**Document passage**
Scheme 1 illustrates that the density of the nucleus seeds coated on the substrate could adjust the shape, orientation, and density of the ZnO nanoplates.
Fig. 5(a) shows the FE-SEM images of pineapple-like ZnO rings, which were obtained from the mother solution after autoclaving. The pineapple ZnO rings have a diameter of 7 μm and a thickness of 500 nm as shown in Fig. 5(b) and (c). Such a ring formation could be induced by dissolving the polar surfaces due to the weak acidic condition (pH = 6.5) of the mother solution. For the Si-substrate without the nucleus seed, only amorphous crystals were observed on the substrate and the pineapple ZnO crystals were produced from the mother solution (see the Supporting Information†).

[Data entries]

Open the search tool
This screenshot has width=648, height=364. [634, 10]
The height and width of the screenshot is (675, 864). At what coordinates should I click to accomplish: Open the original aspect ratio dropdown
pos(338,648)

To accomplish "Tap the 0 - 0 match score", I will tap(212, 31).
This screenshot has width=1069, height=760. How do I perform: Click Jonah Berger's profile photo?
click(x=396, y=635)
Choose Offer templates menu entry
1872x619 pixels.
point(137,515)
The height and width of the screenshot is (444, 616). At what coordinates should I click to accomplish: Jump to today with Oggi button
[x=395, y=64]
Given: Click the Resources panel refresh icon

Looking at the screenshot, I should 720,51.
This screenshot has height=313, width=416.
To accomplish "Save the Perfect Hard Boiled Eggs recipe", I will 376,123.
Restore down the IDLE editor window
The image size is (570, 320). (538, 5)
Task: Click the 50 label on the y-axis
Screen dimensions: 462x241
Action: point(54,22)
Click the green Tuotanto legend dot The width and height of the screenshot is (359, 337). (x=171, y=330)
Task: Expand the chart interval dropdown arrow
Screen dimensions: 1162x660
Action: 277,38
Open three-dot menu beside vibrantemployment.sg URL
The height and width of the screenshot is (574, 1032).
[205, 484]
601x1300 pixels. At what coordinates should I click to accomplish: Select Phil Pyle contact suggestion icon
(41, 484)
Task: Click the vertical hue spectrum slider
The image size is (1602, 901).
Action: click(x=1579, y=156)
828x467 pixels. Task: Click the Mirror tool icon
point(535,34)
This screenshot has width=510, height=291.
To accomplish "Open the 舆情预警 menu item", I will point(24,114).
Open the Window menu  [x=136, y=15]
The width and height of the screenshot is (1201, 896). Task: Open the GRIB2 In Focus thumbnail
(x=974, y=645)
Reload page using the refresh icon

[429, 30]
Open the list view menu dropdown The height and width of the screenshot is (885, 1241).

**Exercise objective**
Please retype everything in the ZnO passage from "Fig. 5(a) shows" down to "the Supporting Information†).". Work from the ZnO passage alone.

**Output for this exercise**
Fig. 5(a) shows the FE-SEM images of pineapple-like ZnO rings, which were obtained from the mother solution after autoclaving. The pineapple ZnO rings have a diameter of 7 μm and a thickness of 500 nm as shown in Fig. 5(b) and (c). Such a ring formation could be induced by dissolving the polar surfaces due to the weak acidic condition (pH = 6.5) of the mother solution. For the Si-substrate without the nucleus seed, only amorphous crystals were observed on the substrate and the pineapple ZnO crystals were produced from the mother solution (see the Supporting Information†).